Go ahead and catch him so you can have a good look. He may have an eye infection which would be easily treated. Good luck. Wish I were there to help you catch him.


----------



## TheSnipes (Apr 9, 2007)

I guess I'll see if I can snag him later today or tomorrow morning, then. I could have reached down and grabbed him this morning, he was that unaware of me. At the time I had no idea of course. If it's just an infection that would be awesome.


----------



## Charis (Feb 11, 2007)

Have a place ready to put him. A dog kennel would work. Poor little duck.


----------



## maryjane (Jul 15, 2006)

That's amazing that they surround him and he listens to where they're going. Poor guy, doesn't seem like he has a very good chance against predators if you were able to get so close. Do you have wildlife agencies or vets nearby that you could take him to? If it is an infection they could treat it and release him. Good luck!


----------



## TAWhatley (Mar 6, 2001)

You really do need to catch this duck and have a close look at the eyes. Since it is a protected species of waterfowl, I'm sure a local rehabber or permitted facility would take him. I'm not so sure what the outcome would be. If the duck is blind and the blindness is permanent and not something treatable, it would have to be put down as it is non-releasable. This is a tough one .. still .. you do need to catch the duck. Pictures of the eyes would be really helpful, and if a safe haven needs to be found, we can work on that.

Terry


----------



## pdpbison (Mar 15, 2005)

Hi The Snipes, 



Maybe consider to get him into a Pillow Case or something right off the Bat...

If he is blind, he is maybe going to really freak out if 'caught' and he will not be able to have the advantage of seeing what sort of creature you are...so, be careful if he thrashes a good deal...

Ducks are Strong Birds...!


I sure hope you can catch him alright and have him examined for whatever treatable infections or other...


Certainly, if he has been getting along decently in the 'wilds' with both Eyes off-line, he would manage very well as a cherished Pet or member of a household 'flock', once he felt sure he was safe and secure in the new surrounds.


Good luck..!


Phil
l v


----------



## TheSnipes (Apr 9, 2007)

He came back again yesterday but I could not catch him, he didn't come close enough. He was all alone this time. 

He appears to have some sight in his right eye. He walks with his head in an odd contorted position with his neck bent at 90 degrees so that he can have the right eye facing forward. He doesn't seem to see well with it as he peers at things with his head held low. Although he wasn't close enough for me to grab him I could see that the eye is cloudy. It does not appear swollen or injured.

The left eye is either gone or ?? He holds the lid shut and it appears sunken. He did fly away when he heard my dog approach from behind. Bad timing that he wandered into the yard when the dog was out! He was able to navigate by sight well enough to know when he got out over the canal, and then he went down to the water surface for a landing. So he knows to come here for food, at least, and he can get around fairly well.

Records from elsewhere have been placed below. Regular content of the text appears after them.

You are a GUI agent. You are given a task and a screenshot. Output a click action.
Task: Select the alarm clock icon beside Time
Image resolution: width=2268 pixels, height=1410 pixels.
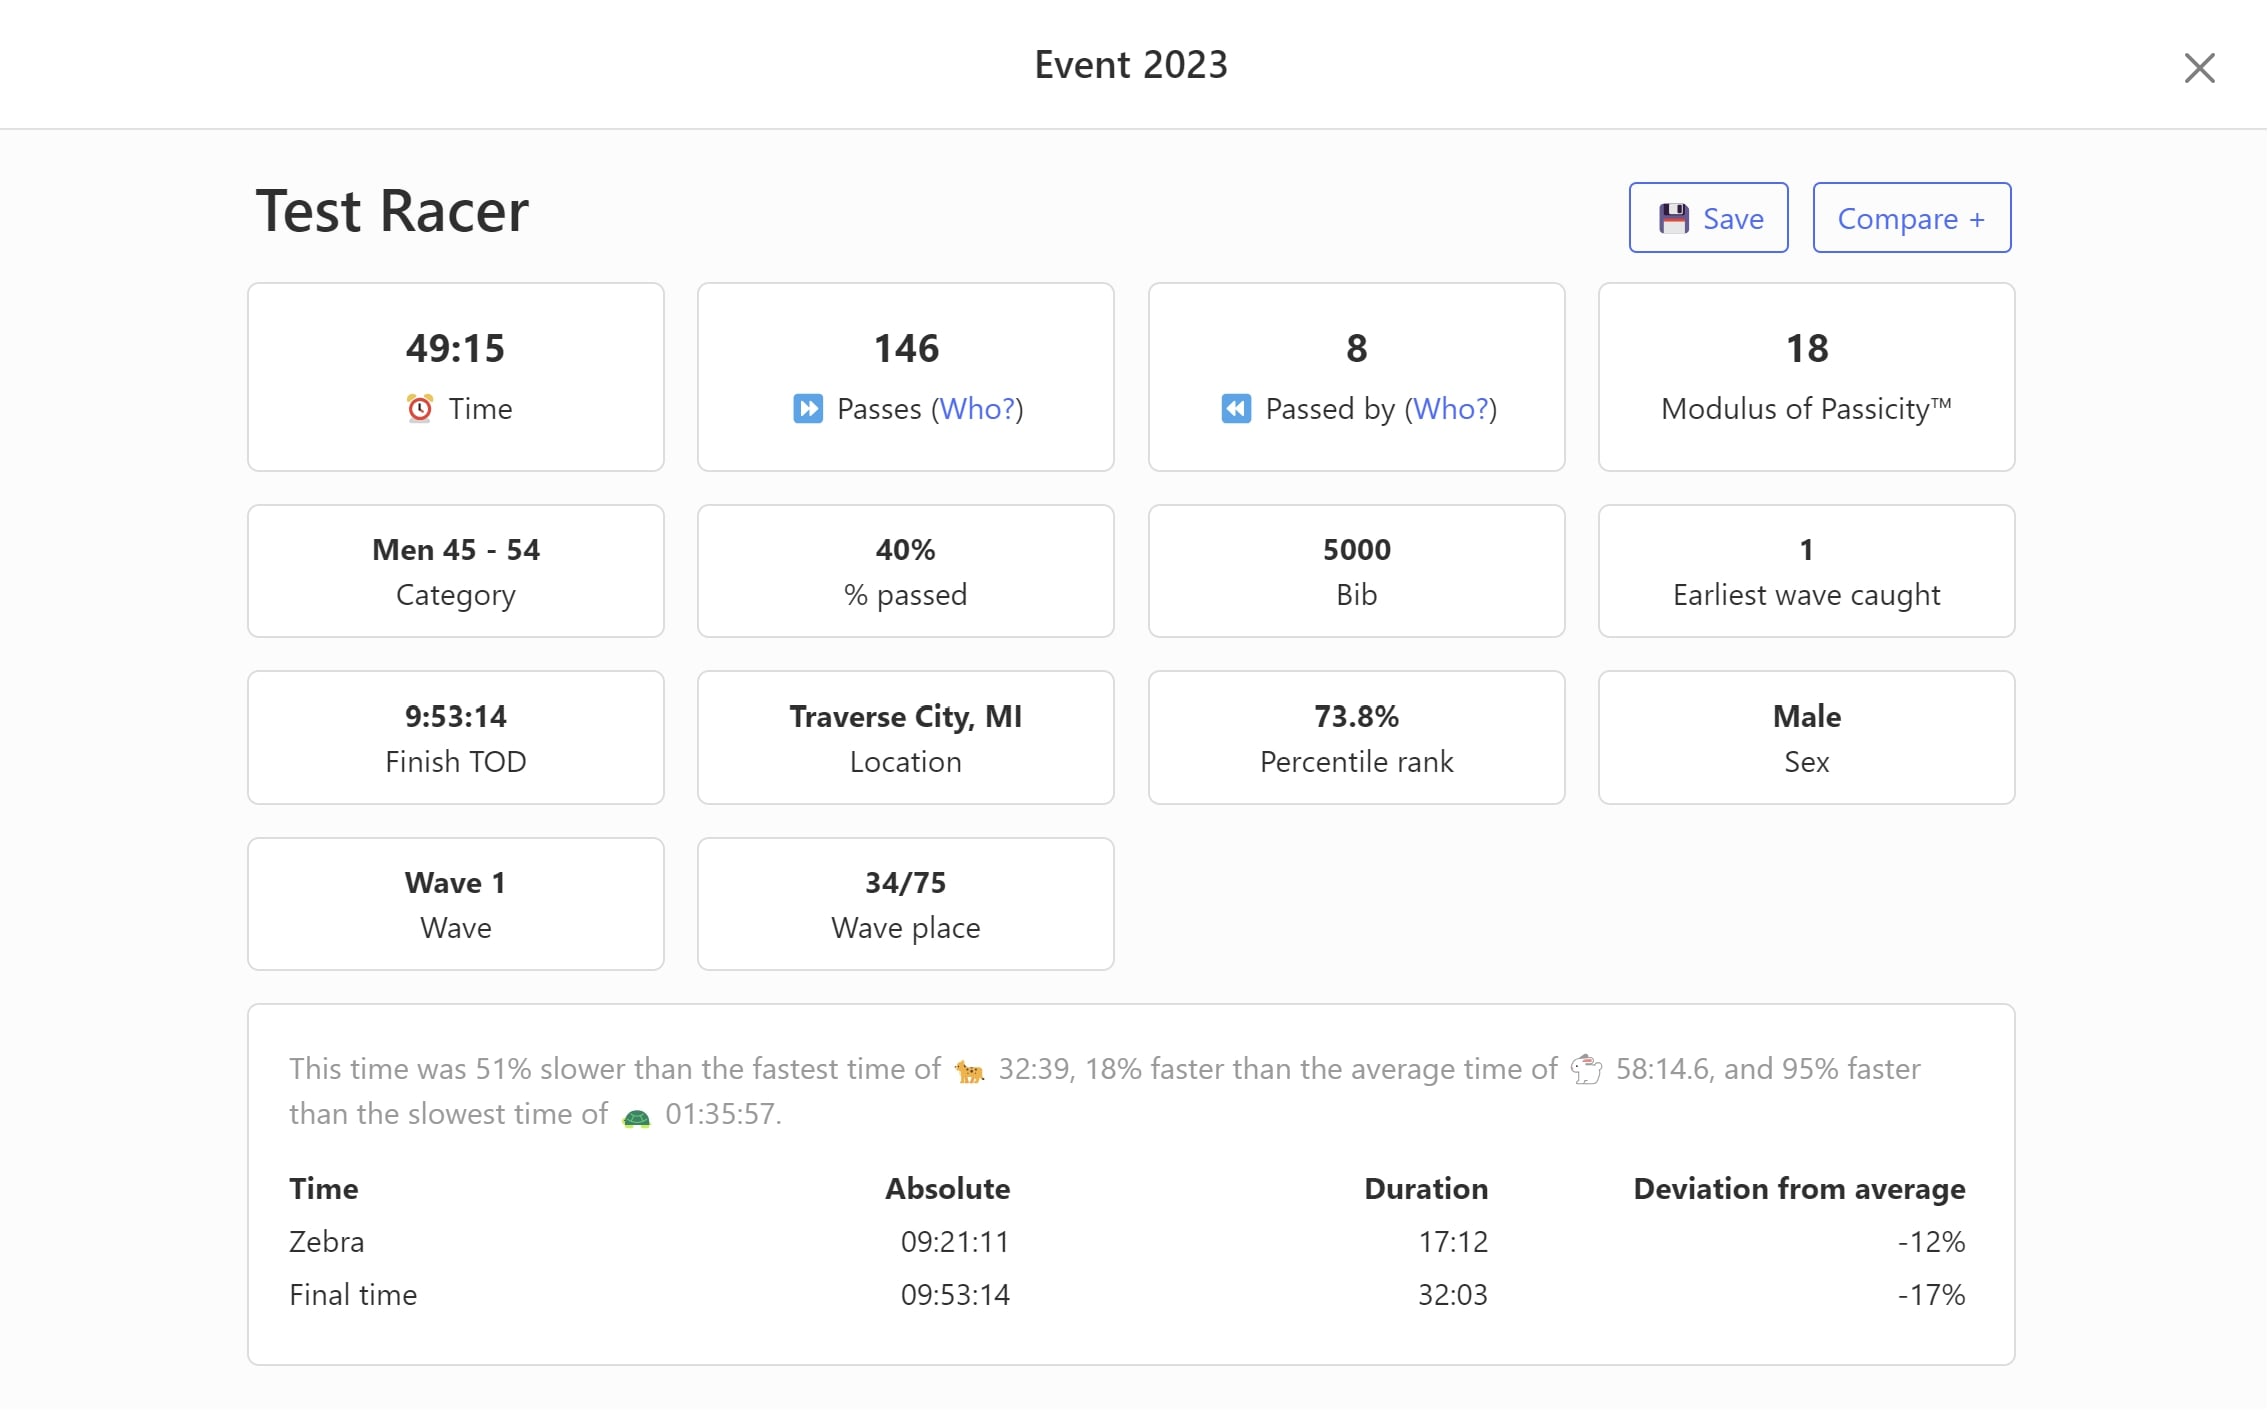tap(421, 408)
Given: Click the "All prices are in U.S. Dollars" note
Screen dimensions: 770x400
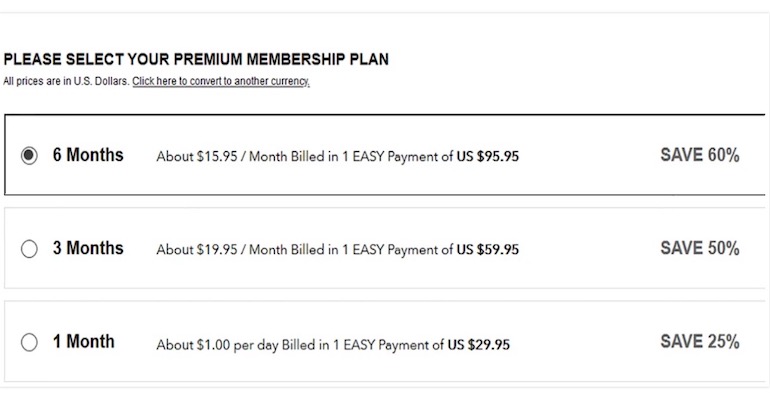Looking at the screenshot, I should click(x=66, y=82).
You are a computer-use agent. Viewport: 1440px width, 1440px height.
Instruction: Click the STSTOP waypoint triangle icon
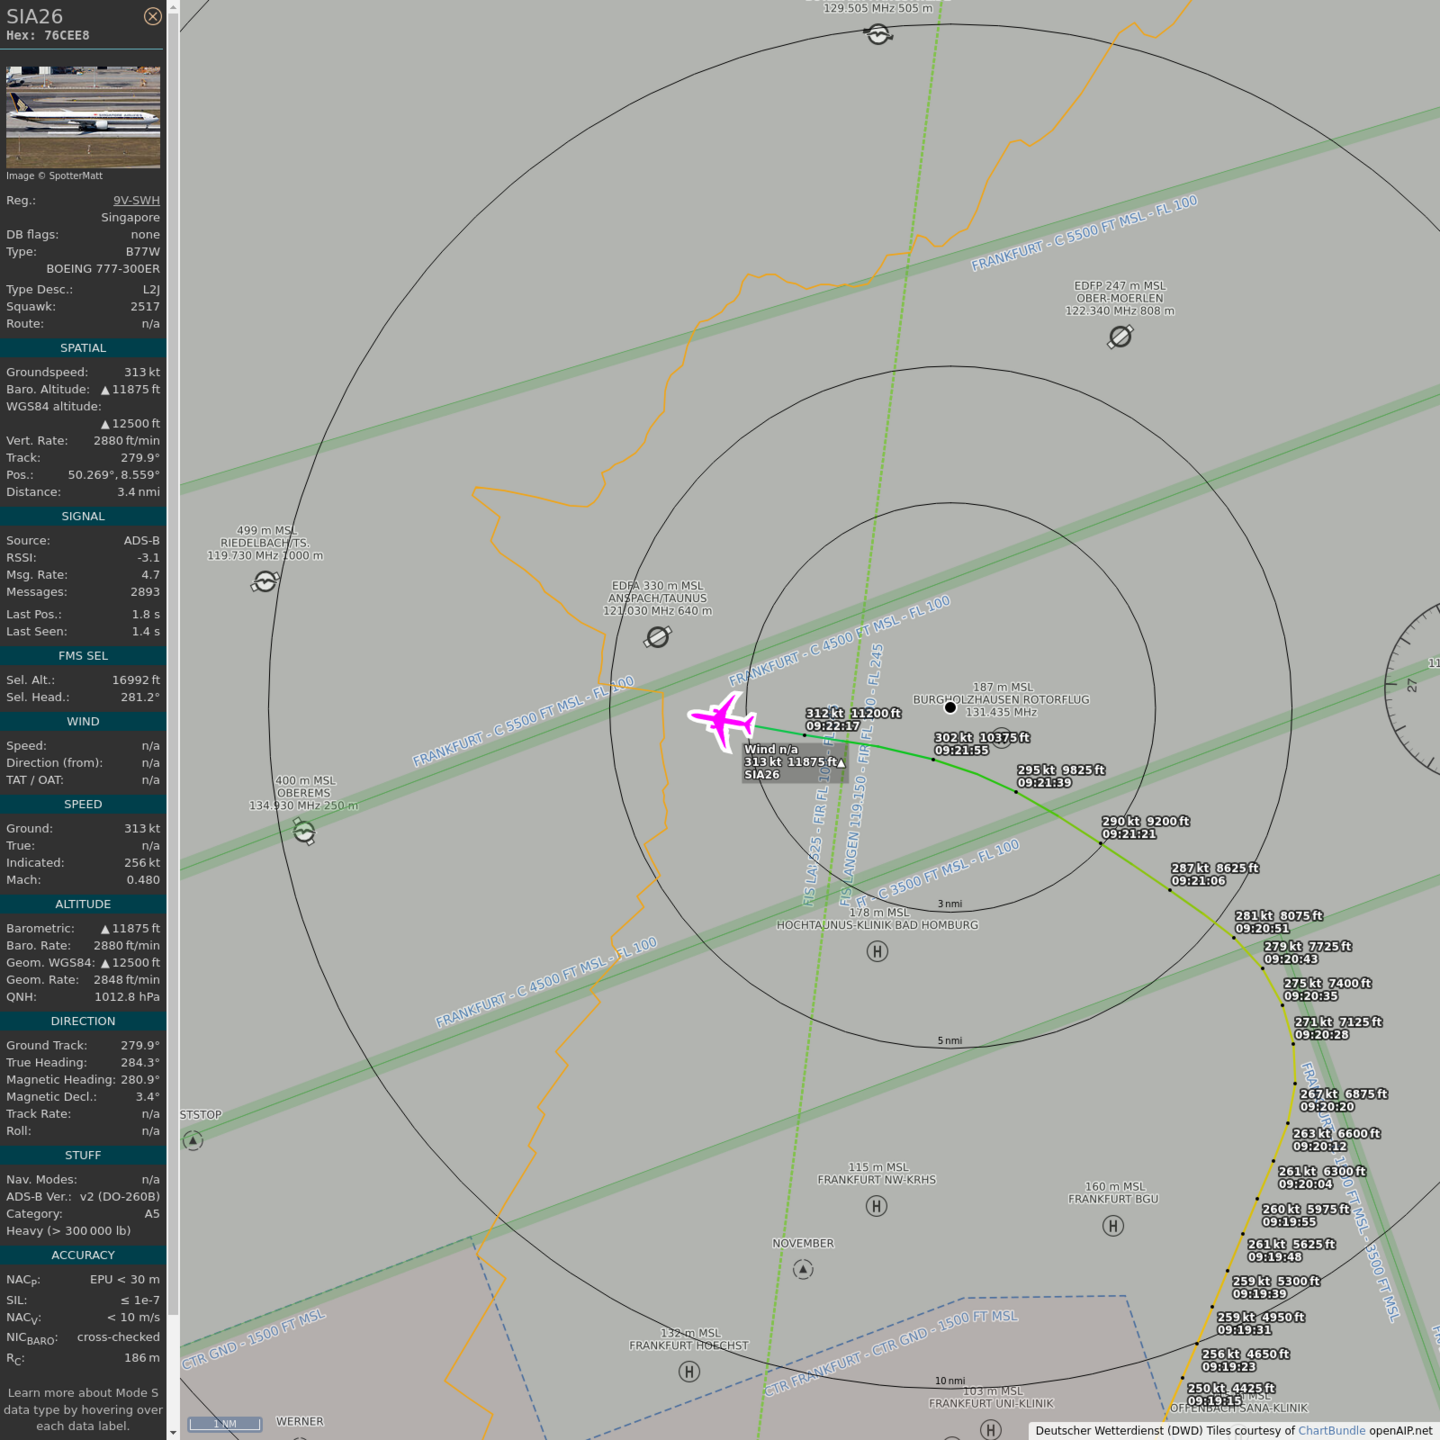[193, 1140]
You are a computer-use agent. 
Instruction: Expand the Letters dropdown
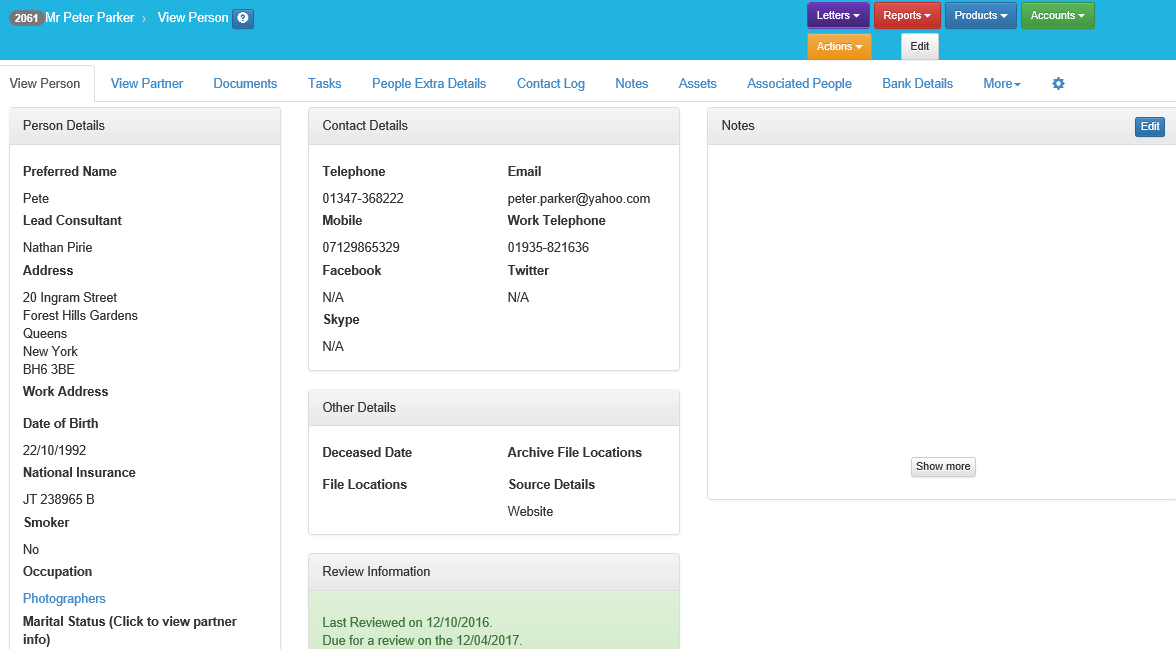pos(838,16)
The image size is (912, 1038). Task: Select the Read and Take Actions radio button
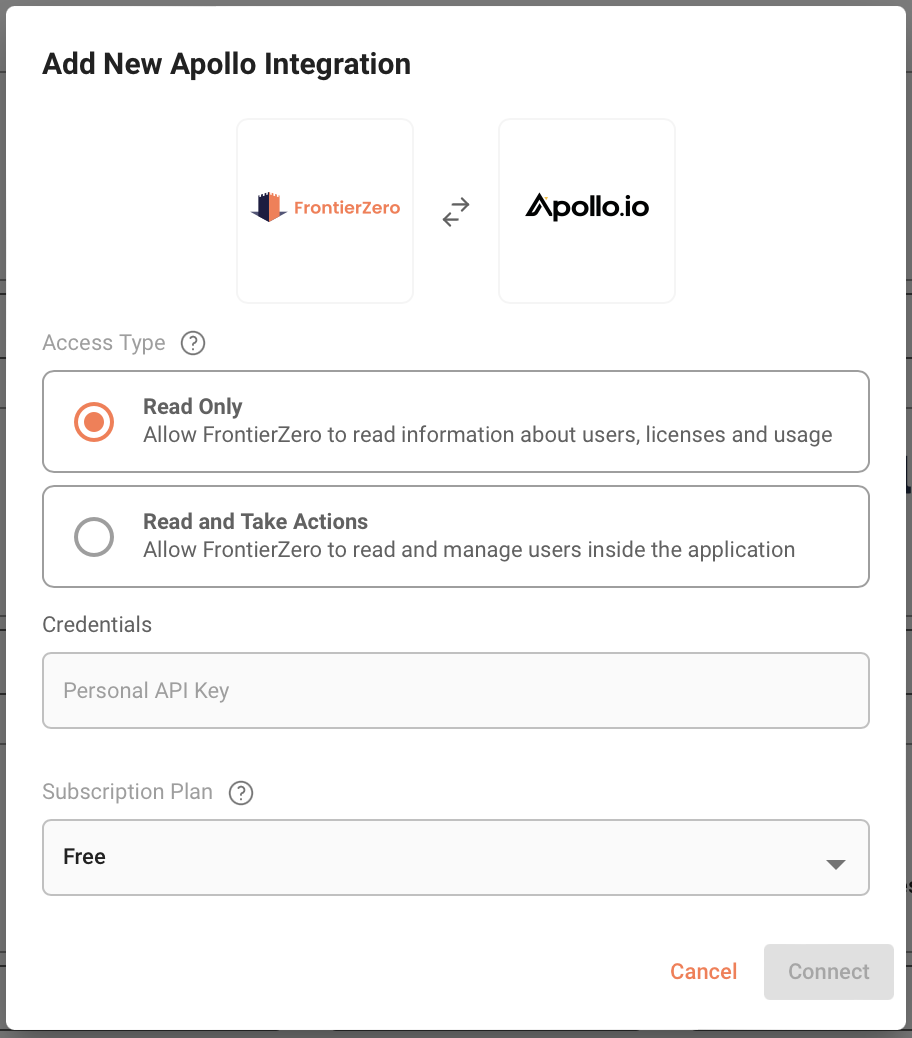(x=94, y=537)
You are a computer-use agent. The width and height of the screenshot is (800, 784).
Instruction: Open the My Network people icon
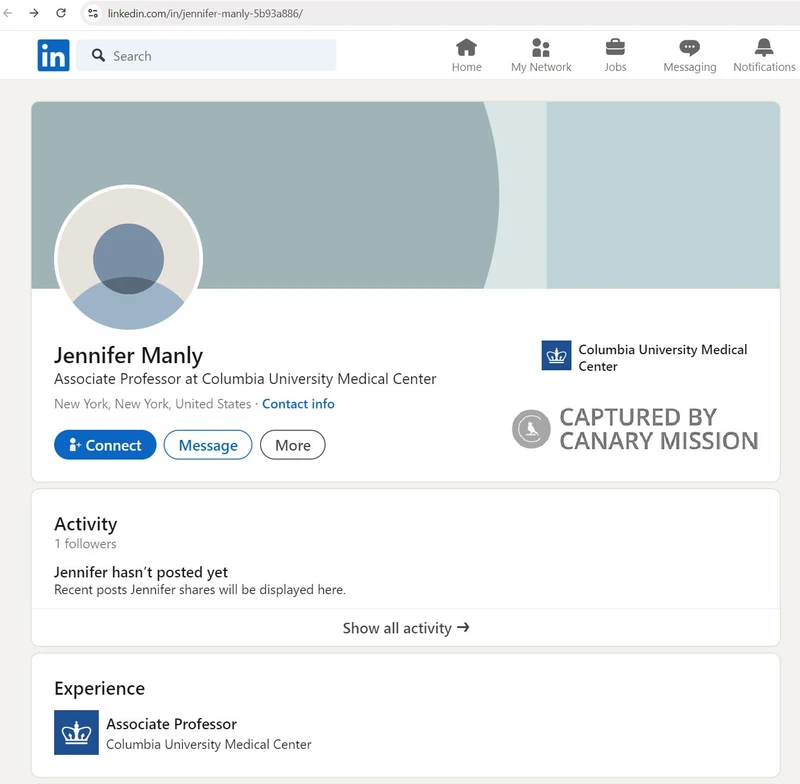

I will keep trying to catch him, and I think the DNR has a listing of rehabbers, so if I catch him I will try to get him to someone who will cooperate with the idea of putting him in a rescue situation if he can't be released.


----------



## TheSnipes (Apr 9, 2007)

*Update! Captured and in rehab..*

At long last I was able to capture the one-eyed duck! He showed up on Sunday in the company of his pals, 2 other males and a female make up his clique. I've lured him pretty close in the past by drizzling the cracked corn slowly from my hands and this time, with the competition from 3 other beaks, they were pretty frenzied and preoccupied with eating, so I was able to reach from his blind side and nabbed him. He didn't even resist, really, just one surprised "QUACK!" and into the cage. I left him resting very comfortably, if a little annoyed, at the rehabber's in a spacious outdoor pen with fresh bedding, wind and rain protection, and plenty of food and water. Lucky duck. Today he gets to go to the vet for examination of the bad eye, so we should know pretty soon what's going to become of him. I couldn't get a decent picture, but here's what I got:









When I initially saw this bird, the eye was filmy and white like it is now. The most recent time I saw him, it was inflamed and clear, like a big soap bubble. I thought it looked like the pressure might have ruptured the eye as it looks to me like there is a small pucker in it. It is less swollen too and he can almost close his lid over it.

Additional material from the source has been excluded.